--- Start of Input material ---
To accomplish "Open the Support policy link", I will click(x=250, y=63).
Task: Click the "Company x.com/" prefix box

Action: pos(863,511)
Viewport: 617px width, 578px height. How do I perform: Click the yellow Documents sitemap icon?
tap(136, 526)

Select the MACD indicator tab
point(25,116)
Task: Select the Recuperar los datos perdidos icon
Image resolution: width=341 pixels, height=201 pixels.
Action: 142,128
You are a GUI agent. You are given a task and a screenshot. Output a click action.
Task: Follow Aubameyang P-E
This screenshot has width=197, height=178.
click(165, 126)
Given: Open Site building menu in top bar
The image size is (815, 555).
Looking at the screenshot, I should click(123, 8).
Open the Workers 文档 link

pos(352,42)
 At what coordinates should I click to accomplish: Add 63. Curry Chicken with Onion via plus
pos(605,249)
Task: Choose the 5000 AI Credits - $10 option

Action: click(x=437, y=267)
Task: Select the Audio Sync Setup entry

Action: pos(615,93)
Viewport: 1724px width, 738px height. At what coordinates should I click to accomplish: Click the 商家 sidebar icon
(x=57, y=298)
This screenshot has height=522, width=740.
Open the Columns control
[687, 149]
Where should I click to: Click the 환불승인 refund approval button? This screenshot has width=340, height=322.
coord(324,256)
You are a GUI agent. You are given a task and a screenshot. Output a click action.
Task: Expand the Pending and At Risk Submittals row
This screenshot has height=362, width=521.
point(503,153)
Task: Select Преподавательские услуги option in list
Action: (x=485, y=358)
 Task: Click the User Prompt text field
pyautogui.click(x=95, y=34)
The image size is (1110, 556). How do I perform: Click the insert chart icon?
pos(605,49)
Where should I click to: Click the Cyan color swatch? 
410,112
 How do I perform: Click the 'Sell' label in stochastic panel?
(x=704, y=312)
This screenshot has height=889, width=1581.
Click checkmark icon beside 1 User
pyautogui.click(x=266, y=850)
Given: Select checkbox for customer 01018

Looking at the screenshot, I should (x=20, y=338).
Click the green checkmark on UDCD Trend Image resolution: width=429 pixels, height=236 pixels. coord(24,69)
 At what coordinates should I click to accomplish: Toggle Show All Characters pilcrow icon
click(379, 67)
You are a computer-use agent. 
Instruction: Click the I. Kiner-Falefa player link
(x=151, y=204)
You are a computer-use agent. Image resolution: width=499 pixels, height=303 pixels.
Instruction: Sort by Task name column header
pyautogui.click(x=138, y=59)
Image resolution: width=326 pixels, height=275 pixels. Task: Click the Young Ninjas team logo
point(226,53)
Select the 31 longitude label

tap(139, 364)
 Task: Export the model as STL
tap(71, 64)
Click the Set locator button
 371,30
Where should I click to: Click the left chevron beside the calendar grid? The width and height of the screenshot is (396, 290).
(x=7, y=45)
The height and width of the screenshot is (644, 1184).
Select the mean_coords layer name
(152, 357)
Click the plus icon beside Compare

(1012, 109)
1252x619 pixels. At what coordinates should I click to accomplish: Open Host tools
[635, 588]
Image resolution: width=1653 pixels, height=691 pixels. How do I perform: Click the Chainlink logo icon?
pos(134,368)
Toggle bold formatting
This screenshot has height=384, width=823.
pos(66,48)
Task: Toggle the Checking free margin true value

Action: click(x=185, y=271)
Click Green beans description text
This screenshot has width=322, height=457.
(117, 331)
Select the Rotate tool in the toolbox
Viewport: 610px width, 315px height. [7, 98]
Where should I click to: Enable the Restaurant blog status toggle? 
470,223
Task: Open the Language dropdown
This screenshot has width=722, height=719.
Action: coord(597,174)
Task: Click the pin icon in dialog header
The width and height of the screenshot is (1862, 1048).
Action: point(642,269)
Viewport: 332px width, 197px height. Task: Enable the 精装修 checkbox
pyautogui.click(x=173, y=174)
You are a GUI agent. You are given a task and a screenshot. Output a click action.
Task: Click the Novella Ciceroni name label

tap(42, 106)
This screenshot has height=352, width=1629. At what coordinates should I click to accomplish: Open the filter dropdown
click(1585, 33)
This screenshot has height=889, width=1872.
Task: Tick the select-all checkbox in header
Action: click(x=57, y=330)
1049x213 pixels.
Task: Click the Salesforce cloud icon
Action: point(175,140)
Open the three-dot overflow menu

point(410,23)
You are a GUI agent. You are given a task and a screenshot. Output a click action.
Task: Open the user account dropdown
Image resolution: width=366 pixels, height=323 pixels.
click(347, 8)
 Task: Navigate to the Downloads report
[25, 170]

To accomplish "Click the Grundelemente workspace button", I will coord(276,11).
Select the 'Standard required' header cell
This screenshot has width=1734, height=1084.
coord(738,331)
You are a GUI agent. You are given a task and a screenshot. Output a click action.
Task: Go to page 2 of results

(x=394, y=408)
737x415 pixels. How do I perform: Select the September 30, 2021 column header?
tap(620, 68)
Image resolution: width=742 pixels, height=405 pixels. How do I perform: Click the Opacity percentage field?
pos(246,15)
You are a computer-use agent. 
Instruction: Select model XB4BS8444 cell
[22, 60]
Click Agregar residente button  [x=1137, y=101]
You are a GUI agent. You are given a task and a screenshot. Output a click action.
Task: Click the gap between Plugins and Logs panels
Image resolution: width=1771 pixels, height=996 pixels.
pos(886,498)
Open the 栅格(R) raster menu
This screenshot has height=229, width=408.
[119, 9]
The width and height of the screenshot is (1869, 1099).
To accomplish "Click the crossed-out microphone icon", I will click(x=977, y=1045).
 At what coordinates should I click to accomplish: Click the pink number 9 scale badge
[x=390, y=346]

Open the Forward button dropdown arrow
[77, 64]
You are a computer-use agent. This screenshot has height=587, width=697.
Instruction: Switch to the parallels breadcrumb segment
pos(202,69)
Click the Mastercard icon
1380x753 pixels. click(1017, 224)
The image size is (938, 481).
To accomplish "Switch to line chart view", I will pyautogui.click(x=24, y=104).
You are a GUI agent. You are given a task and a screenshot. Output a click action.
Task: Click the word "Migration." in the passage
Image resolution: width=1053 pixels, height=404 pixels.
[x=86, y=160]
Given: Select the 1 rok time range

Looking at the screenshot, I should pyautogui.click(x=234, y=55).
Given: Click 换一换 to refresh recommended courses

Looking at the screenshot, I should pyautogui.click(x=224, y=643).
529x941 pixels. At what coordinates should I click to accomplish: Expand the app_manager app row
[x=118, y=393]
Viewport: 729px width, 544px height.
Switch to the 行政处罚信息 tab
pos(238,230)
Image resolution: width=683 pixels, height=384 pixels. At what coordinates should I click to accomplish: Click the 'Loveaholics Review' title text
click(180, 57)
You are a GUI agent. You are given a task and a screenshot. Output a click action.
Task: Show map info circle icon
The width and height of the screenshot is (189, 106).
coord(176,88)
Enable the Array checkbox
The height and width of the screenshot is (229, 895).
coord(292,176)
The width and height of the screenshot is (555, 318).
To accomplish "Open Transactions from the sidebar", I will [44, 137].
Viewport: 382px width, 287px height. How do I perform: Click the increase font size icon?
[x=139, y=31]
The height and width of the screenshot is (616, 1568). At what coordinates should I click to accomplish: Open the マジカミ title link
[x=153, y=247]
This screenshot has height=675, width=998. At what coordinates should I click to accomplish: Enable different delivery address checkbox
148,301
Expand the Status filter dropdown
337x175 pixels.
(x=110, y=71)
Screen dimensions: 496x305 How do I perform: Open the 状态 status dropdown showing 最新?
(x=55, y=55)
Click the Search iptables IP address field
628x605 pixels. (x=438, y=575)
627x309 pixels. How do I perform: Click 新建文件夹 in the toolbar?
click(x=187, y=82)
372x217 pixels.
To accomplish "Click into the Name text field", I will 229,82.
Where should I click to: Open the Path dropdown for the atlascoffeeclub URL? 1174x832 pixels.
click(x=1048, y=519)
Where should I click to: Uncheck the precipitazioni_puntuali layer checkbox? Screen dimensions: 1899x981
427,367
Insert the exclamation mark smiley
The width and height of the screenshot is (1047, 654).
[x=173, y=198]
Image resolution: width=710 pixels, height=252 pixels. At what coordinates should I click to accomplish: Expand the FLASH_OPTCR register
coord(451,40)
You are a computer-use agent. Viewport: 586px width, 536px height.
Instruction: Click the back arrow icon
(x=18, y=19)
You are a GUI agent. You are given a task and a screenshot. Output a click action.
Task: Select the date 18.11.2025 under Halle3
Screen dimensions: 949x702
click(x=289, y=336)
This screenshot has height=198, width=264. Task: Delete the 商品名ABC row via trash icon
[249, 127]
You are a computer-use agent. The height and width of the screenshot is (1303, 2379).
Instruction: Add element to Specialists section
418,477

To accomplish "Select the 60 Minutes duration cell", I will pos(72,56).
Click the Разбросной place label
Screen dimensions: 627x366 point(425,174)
--- End of Input material ---
■ Task brief ■
Recast the lines from the one containing "Toggle bold formatting" through the one containing "Action: point(642,269)" as a Markdown table with the columns "No." and "Line", skipping any blank lines.

■ Output for this task ■
| No. | Line |
|---|---|
| 1 | Toggle bold formatting |
| 2 | This screenshot has height=384, width=823. |
| 3 | pos(66,48) |
| 4 | Task: Toggle the Checking free margin true value |
| 5 | Action: click(x=185, y=271) |
| 6 | Click Green beans description text |
| 7 | This screenshot has width=322, height=457. |
| 8 | (117, 331) |
| 9 | Select the Rotate tool in the toolbox |
| 10 | Viewport: 610px width, 315px height. [7, 98] |
| 11 | Where should I click to: Enable the Restaurant blog status toggle?  |
| 12 | 470,223 |
| 13 | Task: Open the Language dropdown |
| 14 | This screenshot has width=722, height=719. |
| 15 | Action: coord(597,174) |
| 16 | Task: Click the pin icon in dialog header |
| 17 | The width and height of the screenshot is (1862, 1048). |
| 18 | Action: point(642,269) |